International Law stipulates that one’s state’s sovereignty should be sacred and respected to mean that Somalia’s decision should be equal to Britain’s decision,every state has the right to decide what is right for its own people.However the North has continually abused its dominant status quo to violate state sovereignty. This is exemplified in by the events which perpetrated the death of Gadhafi in Libya, Saddam Hussein in Iraq .Such Acts were against the customary Law non-intervention protocol particularly on the use of force. Hence as long as the military superior continue to do as they deem necessary the international law continues to be a fable.

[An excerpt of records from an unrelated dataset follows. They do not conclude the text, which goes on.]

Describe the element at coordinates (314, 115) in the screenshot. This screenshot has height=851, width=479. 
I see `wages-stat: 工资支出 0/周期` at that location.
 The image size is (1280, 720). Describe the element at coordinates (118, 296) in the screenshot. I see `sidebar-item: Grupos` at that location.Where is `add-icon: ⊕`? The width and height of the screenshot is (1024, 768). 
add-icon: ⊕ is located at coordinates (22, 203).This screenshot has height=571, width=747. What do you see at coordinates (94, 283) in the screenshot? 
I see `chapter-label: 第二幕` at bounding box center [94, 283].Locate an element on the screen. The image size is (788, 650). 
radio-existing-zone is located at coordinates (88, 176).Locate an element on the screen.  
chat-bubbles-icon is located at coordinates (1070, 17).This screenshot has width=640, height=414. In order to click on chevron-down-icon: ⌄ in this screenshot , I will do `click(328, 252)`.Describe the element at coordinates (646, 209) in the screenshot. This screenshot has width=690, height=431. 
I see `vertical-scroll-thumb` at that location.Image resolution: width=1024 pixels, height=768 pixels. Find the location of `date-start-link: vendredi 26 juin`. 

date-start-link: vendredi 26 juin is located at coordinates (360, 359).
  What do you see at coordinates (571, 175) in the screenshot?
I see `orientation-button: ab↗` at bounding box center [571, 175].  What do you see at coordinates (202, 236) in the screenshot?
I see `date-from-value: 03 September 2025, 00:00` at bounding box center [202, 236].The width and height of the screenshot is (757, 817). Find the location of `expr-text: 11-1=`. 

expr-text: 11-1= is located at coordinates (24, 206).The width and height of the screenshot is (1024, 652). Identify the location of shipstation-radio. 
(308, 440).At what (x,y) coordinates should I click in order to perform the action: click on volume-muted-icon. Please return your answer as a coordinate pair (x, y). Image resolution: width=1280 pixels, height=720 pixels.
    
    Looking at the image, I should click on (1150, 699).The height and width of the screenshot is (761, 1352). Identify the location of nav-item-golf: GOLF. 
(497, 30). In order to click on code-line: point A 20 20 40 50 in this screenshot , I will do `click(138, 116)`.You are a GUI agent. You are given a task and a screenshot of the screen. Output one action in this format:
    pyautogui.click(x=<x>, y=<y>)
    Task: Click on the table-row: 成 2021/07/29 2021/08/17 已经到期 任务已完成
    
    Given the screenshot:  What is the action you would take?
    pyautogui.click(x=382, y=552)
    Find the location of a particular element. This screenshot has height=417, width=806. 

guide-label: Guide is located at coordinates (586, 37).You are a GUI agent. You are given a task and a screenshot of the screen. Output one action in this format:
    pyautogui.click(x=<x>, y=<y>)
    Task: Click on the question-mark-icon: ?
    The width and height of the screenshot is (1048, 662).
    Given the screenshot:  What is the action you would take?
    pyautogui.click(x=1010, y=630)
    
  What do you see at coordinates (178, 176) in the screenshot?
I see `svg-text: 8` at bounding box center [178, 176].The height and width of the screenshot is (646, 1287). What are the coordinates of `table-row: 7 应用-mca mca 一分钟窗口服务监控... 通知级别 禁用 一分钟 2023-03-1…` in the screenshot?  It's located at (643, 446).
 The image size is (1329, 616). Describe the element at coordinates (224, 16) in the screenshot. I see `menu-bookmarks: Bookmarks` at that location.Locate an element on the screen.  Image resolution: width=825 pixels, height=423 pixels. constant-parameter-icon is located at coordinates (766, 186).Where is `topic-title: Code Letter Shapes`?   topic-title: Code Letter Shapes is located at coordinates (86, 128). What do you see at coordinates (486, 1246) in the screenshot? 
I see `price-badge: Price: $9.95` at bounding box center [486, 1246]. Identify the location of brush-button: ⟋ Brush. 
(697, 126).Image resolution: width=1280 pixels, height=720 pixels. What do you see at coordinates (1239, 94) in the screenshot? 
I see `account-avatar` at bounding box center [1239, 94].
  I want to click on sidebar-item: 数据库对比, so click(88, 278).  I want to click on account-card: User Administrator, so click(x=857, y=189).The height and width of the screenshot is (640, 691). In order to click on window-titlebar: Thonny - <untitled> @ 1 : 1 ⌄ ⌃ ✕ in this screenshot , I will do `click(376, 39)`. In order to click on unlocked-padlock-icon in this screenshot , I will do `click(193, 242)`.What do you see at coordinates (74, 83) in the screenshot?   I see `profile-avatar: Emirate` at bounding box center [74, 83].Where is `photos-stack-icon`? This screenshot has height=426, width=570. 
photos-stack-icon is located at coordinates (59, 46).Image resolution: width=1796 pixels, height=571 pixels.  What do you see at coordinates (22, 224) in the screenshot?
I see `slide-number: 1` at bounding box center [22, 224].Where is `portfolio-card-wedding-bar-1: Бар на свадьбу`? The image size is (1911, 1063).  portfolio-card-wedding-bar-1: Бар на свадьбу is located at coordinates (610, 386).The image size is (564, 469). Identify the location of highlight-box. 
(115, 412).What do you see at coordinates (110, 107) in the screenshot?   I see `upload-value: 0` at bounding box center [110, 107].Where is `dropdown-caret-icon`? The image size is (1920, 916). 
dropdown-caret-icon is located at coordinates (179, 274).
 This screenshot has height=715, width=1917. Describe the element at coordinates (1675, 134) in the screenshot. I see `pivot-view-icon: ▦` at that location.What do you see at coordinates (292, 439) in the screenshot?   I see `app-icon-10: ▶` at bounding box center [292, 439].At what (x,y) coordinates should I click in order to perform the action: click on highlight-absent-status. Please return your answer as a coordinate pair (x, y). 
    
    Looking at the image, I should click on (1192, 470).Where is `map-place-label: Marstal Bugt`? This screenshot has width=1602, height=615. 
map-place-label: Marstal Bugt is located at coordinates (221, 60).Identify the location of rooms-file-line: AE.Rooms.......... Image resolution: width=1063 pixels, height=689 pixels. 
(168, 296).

Moreover there are some states which have violated treaties as a paramount source of law.The principle of Estoppel has suffocated under the command of buffoons.This principle states that when a certain state rectifies a treaty or concession it becomes a guiding principle in future in order to promote consistency and harmony.In the La Grande Case 2001 USA violated the Vienna Convention Article32(1) but no action was taken against her. Britain and the EU at large had to be reminded that they were signatories of the  Arms Treaty of 2April 2013.As the treaty stipulated that if the exporters of weapons knows that their beneficiaries of certain weapons will cause war crimes against humanity, its therefore an abomination to send those weapons. But their intent to promote banditry in Syria is aaggravation of the treaty. As usually they evaded indictment. Therefore as long as power politics is always applied in conjunction with global statutes international law remains a myth.
CONCLUSION
The above arguments and cases point towards the conclusion that Article 38 is quite comprehensive in detailing major formal and material sources of international law; describing treaties, customs and general principles as the major formal sources,providing general principles as filling the gaps between customary rules and treaties; and as subsidiary means providing judicial decisions, which has now become a trend setting evidence of immense value in determining the rules of law, reflected in the teachings of the most highly qualified publicists of the various nations which are also described as subsidiary means, under the same provision of the article. Judicial decisions however, will remain subsidiary as they are fact specific and apply to the states concerned only. Subject to states’ concerned consent provision of equity is also available. Still the Article cannot be considered totally exhaustive in its provisions as other subsidiary means provided  also contribute in the complexed ever growing matters and phenomena of the international community, in the spheres of public as well as private international law.